The point of this vignette is to remind you that snake antivenin is one of the very few medicines for which the dose is not calculated on the basis of the size of the patient. The dose of antivenin depends on the amount of venom injected, regardless of the size and age of the victim.

7.During a picnic outing, a young girl inadvertently bumps into a beehive and is stung repeatedly by angry bees. She is seen 20 minutes later and found to be wheezing, hypotensive, and madly scratching an urticarial rash.

Epinephrine is the drug of choice (0.3 to 0.5 ml of 1:1000 solution). The stingers have to be carefully removed.

8.While rummaging around her attic, a woman is bitten by a spider that she describes as black, with a red hourglass mark in her belly. The patient has nausea and vomiting and severe generalized muscle cramps.

Black widow spider bite. The antidote is IV calcium gluconate. Muscle relaxants also help.

9.A patient seeks help for a very painful ulceration that he discovered in his forearm on arising this morning. Yesterday he spent several hours cleaning up the attic, and he thinks he may have been “bitten by a bug.” The ulcer is 1 cm in diameter, with a necrotic center with a surrounding halo of erythema.

Probably a brown recluse spider bite. Dapsone will help. Local excision and skin grafting may be needed. All necrotic tissue must be debrided/excised.

10.A 22-year-old gang leader comes to the ED with a small, 1-cm deep sharp cut over the knuckle of the right middle finger. He says he cut himself with a screwdriver while fixing his car.

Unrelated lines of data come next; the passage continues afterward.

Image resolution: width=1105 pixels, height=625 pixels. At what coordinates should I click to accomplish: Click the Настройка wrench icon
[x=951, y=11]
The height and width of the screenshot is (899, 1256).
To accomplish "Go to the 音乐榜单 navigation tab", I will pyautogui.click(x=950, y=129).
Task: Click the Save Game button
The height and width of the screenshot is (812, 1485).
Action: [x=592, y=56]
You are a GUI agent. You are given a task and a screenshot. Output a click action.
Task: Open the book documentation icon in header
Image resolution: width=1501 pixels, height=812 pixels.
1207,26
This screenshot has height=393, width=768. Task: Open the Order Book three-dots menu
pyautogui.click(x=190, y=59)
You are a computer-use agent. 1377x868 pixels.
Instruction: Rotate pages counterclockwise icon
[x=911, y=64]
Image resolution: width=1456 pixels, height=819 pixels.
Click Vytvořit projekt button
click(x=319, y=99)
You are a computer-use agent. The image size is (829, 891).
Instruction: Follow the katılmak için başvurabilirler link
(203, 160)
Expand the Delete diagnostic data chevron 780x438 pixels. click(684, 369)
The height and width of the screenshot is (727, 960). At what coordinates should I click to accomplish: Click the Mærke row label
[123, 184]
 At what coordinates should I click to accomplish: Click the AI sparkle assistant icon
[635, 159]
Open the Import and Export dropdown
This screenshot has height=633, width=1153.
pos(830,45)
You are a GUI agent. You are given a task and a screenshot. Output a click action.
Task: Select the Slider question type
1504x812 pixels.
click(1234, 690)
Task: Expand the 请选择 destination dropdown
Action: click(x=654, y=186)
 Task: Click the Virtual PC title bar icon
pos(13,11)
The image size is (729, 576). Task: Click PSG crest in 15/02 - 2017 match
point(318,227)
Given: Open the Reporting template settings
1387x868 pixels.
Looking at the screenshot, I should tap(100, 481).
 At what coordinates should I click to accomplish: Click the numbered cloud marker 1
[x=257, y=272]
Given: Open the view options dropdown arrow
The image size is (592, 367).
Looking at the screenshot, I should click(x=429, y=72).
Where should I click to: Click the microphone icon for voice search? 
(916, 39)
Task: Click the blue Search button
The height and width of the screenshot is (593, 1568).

What is it? The description is classic for a human bite. No, nobody actually bit him—he did it by punching someone in the mouth and getting cut with the teeth that were smashed by his fist. The imaginative cover story usually comes with this kind of lesion. The point of management is that human bites are bacteriologically the dirtiest that one can get and antibiotics are given. Rabies shots will not be needed, but surgical exploration by an orthopedic surgeon will be required as well as antibiotics.